Il filosofo argentino ha strutturato la propria pratica filosofica con i bambini anche su un presupposto di tipo politico che non consiste nel “formare l’infanzia” sulla base di principi politici, filosofici, educativi già strutturati dalla prospettiva “adulta”.
Kohan sostiene infatti che si educa sempre «a partire da principi politici e con finalità politiche. Nella nostra azione affermiamo valori di uguaglianza, giustizia, libertà, (...) Ci adoperiamo per avere cura dell’altro, per ascoltarlo, per stimolare la partecipazione di tutti (...); apprezziamo le differenze, stimoliamo la creatività. Non siamo né neutri né apolitici.

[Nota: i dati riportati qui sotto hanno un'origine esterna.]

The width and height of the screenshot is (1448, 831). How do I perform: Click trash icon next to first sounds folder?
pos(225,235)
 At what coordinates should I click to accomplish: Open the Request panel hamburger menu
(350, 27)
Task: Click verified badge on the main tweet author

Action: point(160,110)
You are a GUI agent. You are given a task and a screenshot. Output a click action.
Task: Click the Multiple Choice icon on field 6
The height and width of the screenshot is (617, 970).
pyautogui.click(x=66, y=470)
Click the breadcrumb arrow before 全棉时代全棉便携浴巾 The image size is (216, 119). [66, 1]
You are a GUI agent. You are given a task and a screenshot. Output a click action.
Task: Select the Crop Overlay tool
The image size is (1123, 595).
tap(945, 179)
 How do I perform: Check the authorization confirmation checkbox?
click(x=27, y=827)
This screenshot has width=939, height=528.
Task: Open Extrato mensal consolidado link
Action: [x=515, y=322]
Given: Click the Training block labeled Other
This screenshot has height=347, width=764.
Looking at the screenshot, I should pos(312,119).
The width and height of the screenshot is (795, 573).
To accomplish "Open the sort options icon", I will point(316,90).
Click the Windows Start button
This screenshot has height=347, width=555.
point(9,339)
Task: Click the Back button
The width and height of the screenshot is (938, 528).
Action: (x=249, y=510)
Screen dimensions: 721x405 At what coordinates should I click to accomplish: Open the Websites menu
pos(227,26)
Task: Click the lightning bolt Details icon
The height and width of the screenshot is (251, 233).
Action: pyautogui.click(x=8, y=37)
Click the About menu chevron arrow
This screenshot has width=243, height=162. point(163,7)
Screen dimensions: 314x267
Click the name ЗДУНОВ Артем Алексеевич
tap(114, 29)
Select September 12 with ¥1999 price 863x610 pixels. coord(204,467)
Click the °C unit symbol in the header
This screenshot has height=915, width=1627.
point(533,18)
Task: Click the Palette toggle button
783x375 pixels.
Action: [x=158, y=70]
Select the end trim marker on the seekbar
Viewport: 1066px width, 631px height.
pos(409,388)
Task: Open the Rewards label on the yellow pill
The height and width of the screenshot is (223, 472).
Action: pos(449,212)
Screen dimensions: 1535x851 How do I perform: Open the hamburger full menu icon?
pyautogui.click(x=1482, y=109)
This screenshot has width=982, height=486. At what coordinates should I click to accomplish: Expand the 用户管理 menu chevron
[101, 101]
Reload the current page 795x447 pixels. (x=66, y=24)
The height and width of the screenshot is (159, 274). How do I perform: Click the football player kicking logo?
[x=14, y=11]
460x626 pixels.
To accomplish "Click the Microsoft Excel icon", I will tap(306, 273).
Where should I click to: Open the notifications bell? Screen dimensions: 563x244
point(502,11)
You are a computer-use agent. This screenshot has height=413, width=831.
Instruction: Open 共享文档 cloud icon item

Niente di tutto ciò» (p. 40). Nonostante i nostri sforzi, nonostante il nostro comportarsi secondo leggi democratiche, in ogni caso veicoliamo un mondo già dato.
Nella visione kohaniana, spostando il fulcro di interesse sull’infanzia, salta via proprio il già dato, filosofando a partire dall’infanzia accade il miracolo della scoperta: «la forma politica delle nostre valutazioni e delle nostre finalità rimane aperta: come deve essere il mondo non lo sappiamo. (...) le nostre principali motivazioni nel fare filosofia con i bambini consistono nel disporre le nostre istituzioni, sensibilità e idee in modo che l’infanzia possa pensare nella maniera più libera, più complessa e più aperta possibile la forma da dare al suo stare nel mondo» (p. 40).
Questa concezione della filosofia, aperta e fortemente orientata all’eliminazione delle differenze, è alimentata in Kohan oltre che dalla pratica teoretica e dall’interesse pedagogico, anche dall’interesse per le idee politiche del subcomandante Marcos.
Ispiratore di questo pensiero è per lui il movimento zapatista, che rappresenta un nuovo modo di pensare, una nuova politica su cui strutturare una nuova educazione: «gli zapatisti non sanno come deve essere il mondo perché saperlo implicherebbe negare le altre voci che è necessario ascoltare affinché questo mondo sia per davvero un mondo plurale e non un mondo (...) in cui una sola voce si impone in forma monocorde e onnipresente» (p. 42).
Pur aprendo, in alcune sue parti, scenari ideologico-rivoluzionari che a volte paiono retorici, in realtà, nel pensiero di Kohan gli elementi politici arricchiscono, combinandosi al pensiero di grandi filosofi, una riflessione che si traduce in una pratica, che pur traendo spunti dalla P4C, elabora in chiave nuova la prospettiva del dialogo e del pensiero, sganciando entrambi dalla gabbia del metodo, per giungere in un luogo in cui, per fortuna, ognuno, direbbe Kohan, ha l’obbligo di fare la propria esperienza.